Italy, which has nearly 30,000 confirmed coronavirus cases and more than 2,100 deaths, is perhaps facing the gravest shortage of ventilators. In the Northeast region of Veneto, officials are looking into whether ventilators designed for animals can be used on humans, local media reported.

The government has sent about 25 engineers and other staff members from the ministry of defense to help with production of ventilators at Siare Engineering, a manufacturer near Bologna. The company has quadruped production to make up to 150 ventilators a week. It delayed deliveries to other countries like India to meet the need in Italy.

“It’s an urgent need for our country,” said Enrico Tozzi, who leads Siare’s export division. “We are completely in an emergency.”

And in Britain, where the country expects to need far more than the 5,000 ventilators now available, Prime Minister Boris Johnson on Monday called on carmakers and other manufacturers to immediately begin helping make ventilators, a move reminiscent of the country’s mobilization to build Spitfire fighter jets during World War II. The government said it got more than 400 calls from businesses offering to help build ventilators.

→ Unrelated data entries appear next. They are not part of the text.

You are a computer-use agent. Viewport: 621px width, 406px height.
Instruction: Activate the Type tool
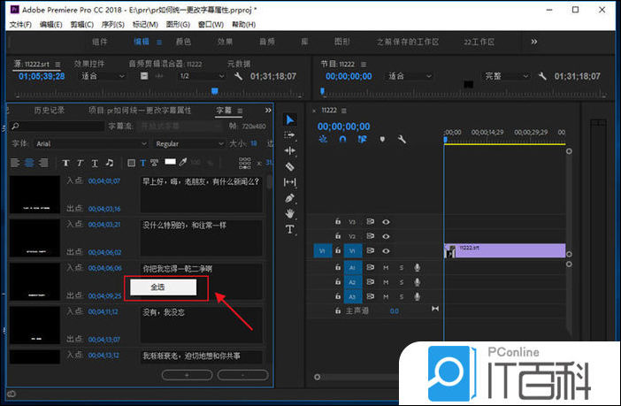click(x=289, y=229)
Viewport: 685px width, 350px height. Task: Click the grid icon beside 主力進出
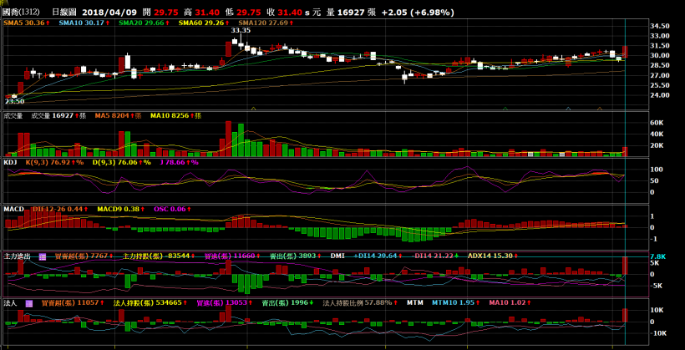tap(43, 256)
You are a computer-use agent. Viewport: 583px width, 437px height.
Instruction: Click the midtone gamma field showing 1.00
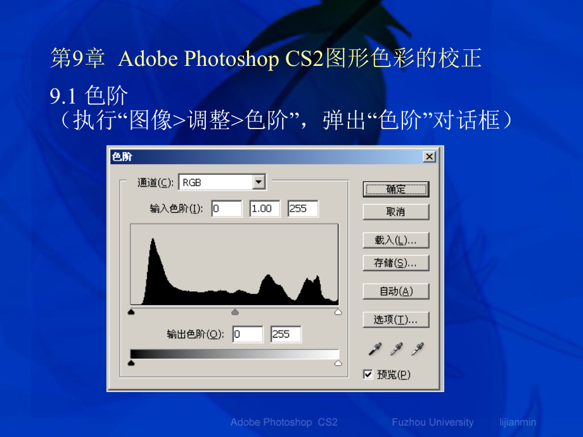264,208
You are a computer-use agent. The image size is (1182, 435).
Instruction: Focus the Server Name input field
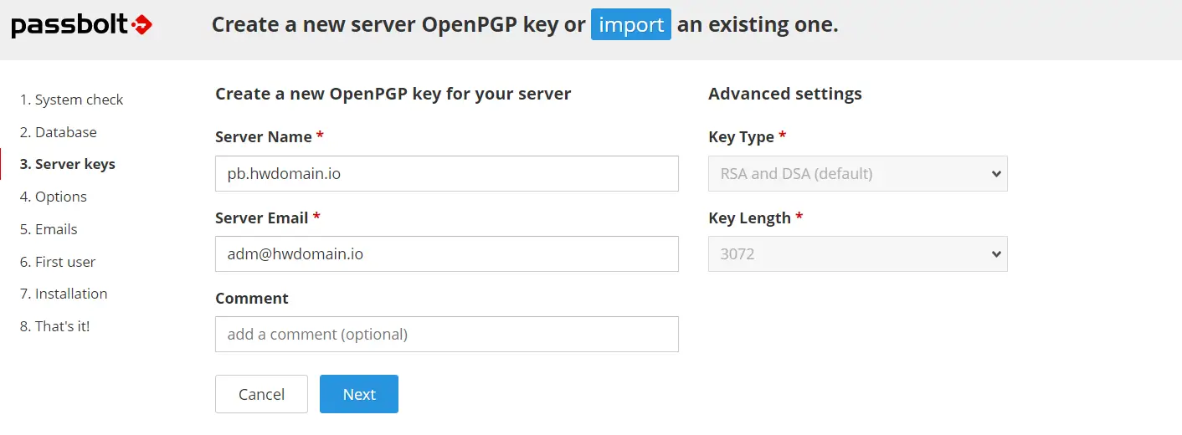(x=446, y=173)
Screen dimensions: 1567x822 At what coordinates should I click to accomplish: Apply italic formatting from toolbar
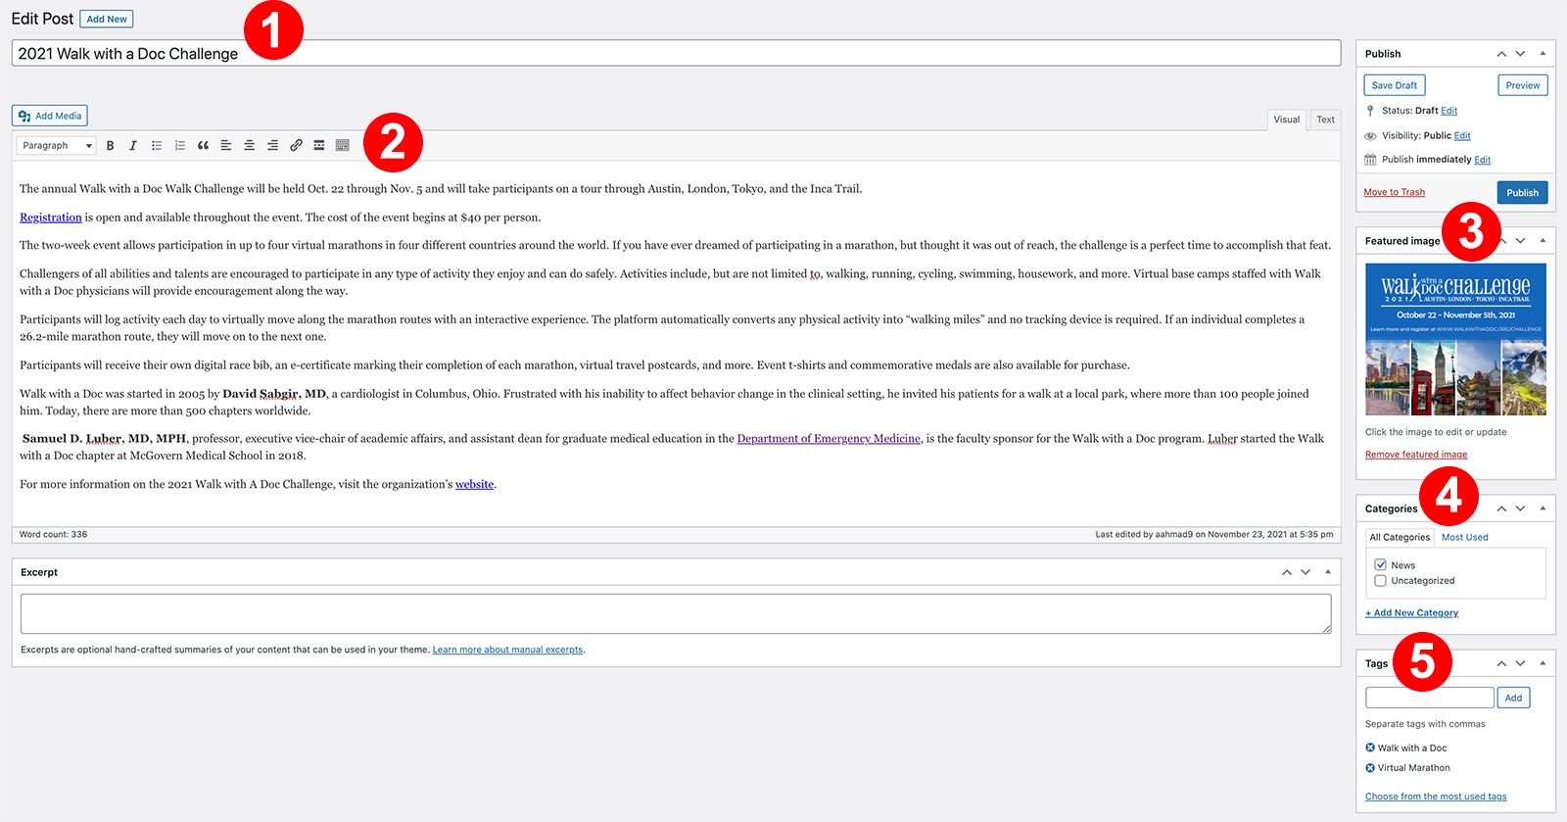133,146
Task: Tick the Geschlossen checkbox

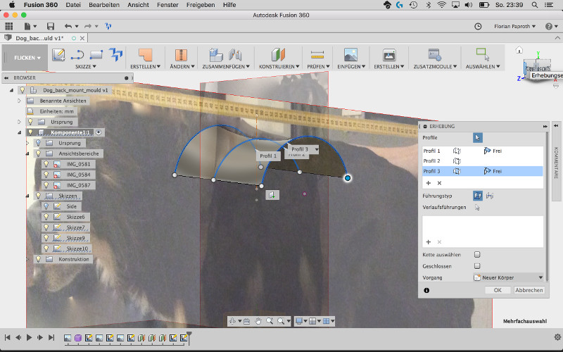Action: [477, 266]
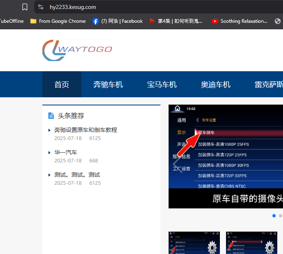Open the 奔驰车机 navigation tab

pyautogui.click(x=108, y=85)
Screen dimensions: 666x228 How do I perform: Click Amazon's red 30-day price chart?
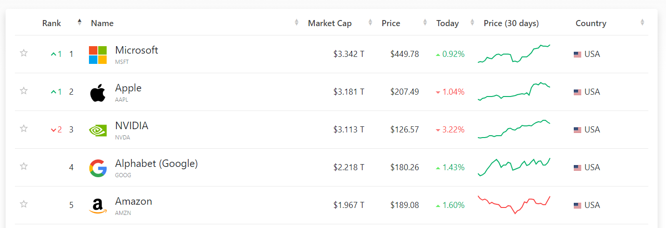pyautogui.click(x=514, y=205)
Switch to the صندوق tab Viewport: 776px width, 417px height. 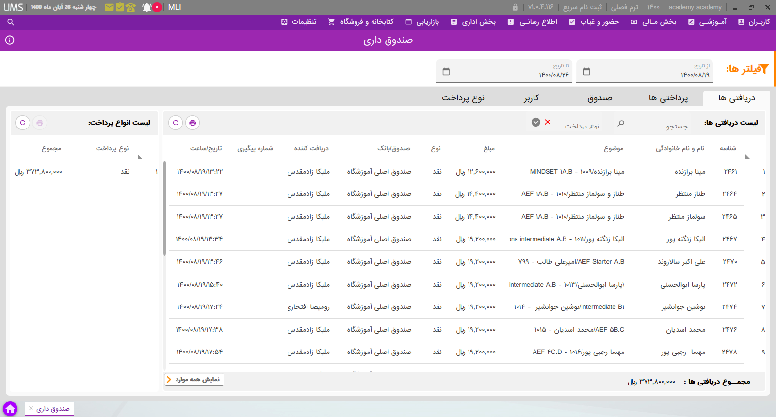pyautogui.click(x=600, y=98)
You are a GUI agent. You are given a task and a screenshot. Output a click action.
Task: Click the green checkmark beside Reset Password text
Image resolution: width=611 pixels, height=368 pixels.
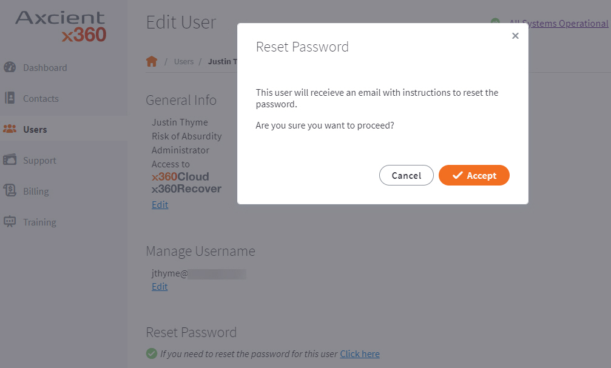tap(152, 353)
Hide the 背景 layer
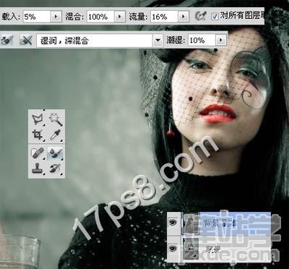289x269 pixels. click(173, 248)
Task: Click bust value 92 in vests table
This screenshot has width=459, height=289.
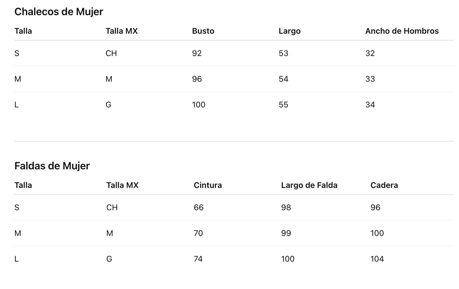Action: [x=197, y=53]
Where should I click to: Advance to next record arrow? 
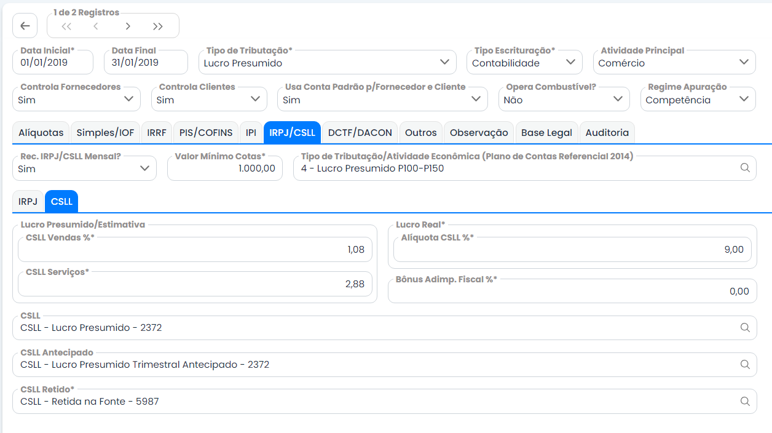[127, 26]
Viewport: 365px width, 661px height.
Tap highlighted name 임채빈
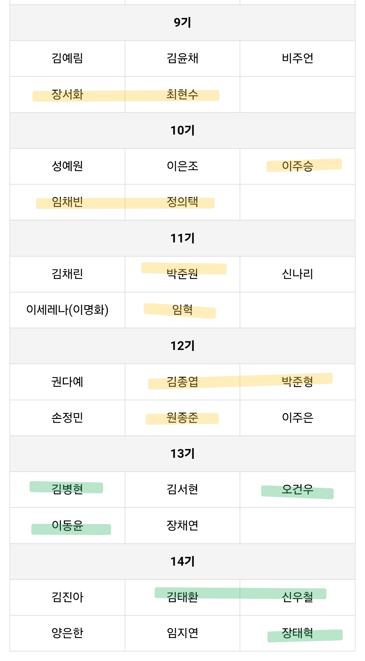point(67,202)
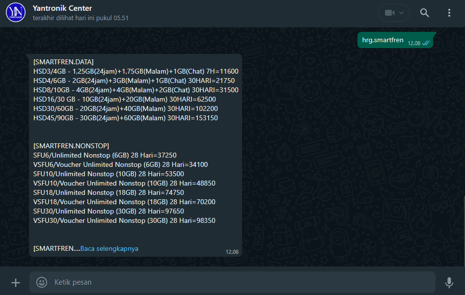Click the 12.08 timestamp on received message
The width and height of the screenshot is (465, 295).
pos(232,252)
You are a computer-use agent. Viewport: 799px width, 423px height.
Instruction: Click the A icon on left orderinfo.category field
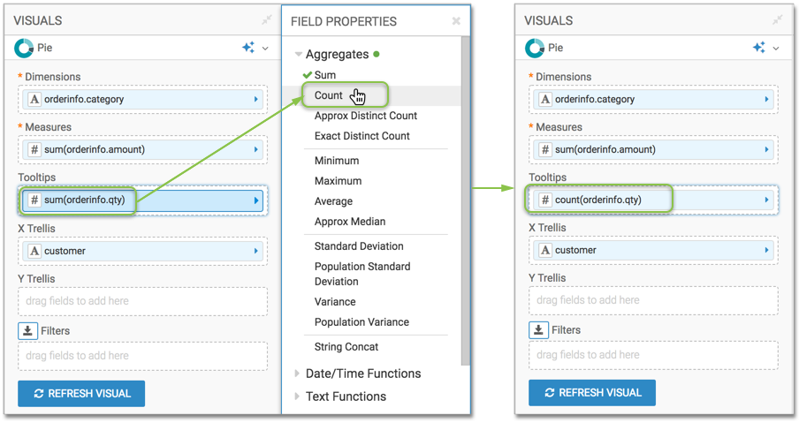tap(34, 100)
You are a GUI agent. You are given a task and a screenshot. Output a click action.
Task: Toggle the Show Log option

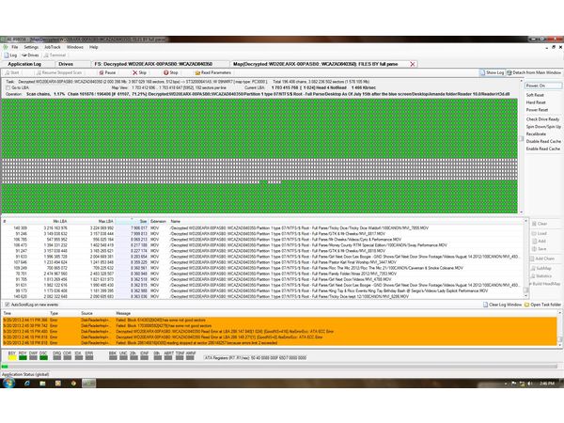click(x=492, y=71)
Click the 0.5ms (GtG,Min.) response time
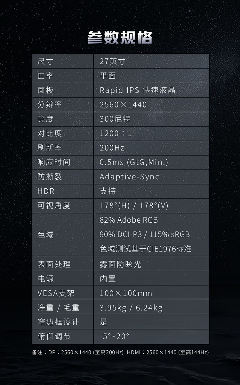 coord(134,162)
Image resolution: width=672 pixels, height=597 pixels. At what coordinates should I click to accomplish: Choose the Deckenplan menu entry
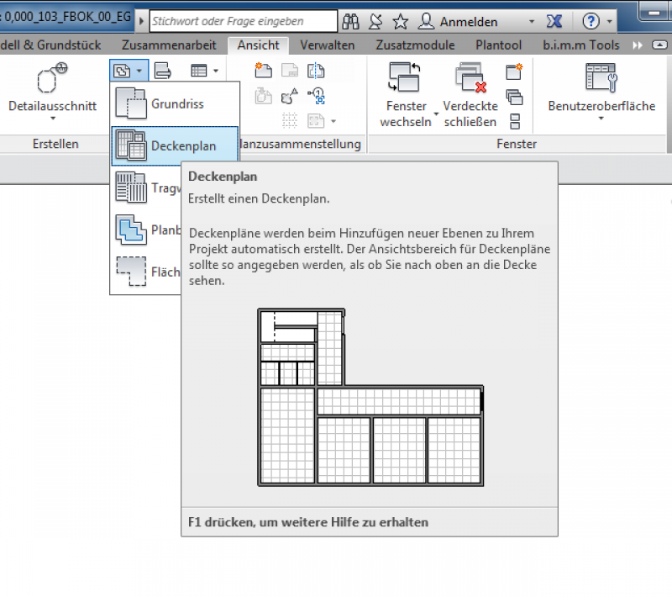point(182,146)
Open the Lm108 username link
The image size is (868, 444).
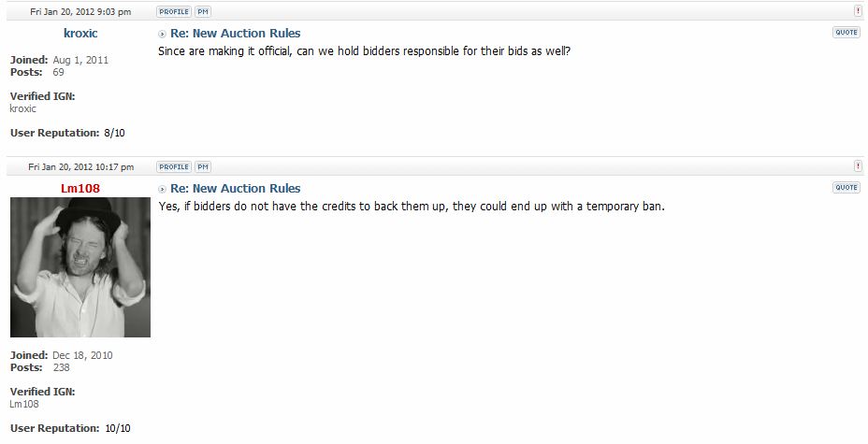click(x=80, y=189)
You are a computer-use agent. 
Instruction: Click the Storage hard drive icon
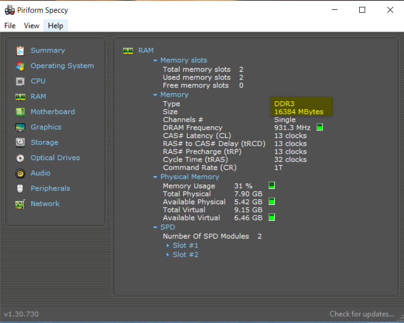click(x=20, y=142)
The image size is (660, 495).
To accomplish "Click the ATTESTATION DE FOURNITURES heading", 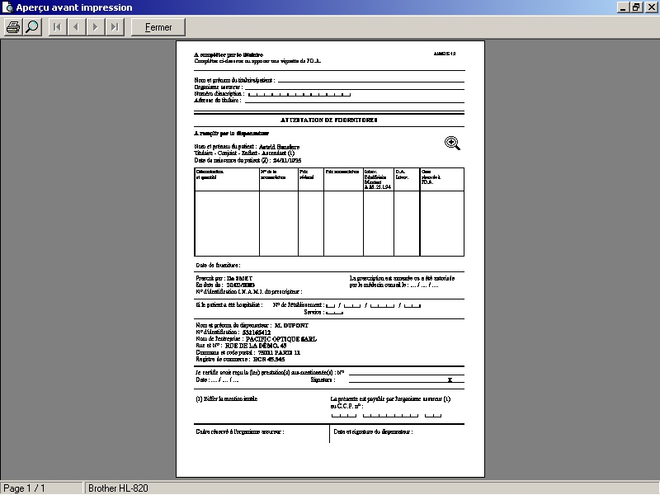I will click(x=329, y=120).
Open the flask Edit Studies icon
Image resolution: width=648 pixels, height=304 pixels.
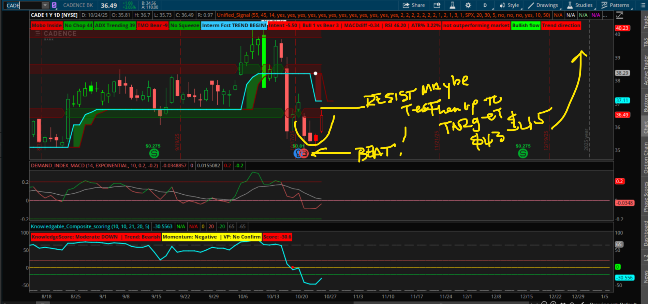pos(452,5)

The American government has considered, to some extent, a similar option. A federal report, obtained by The New York Times and dated March 13, noted that the president could invoke the Defense Production Act of 1950, which allows for the mandatory mobilization of manufacturing lines to produce key supplies.

So far, though, there have been no investments in technology to help manufacturers increase production, scant marshaling of federal resources and limited coordination to help distribute machines. Instead, it’s essentially every state for itself, which leaves manufacturers having to decide which hospitals or governments need the machines the most — and, in theory, who is willing to pay a premium.

Some industry officials said they recently had been discussing production issues with members of the White House’s coronavirus task force and officials at the Department of Health and Human Services.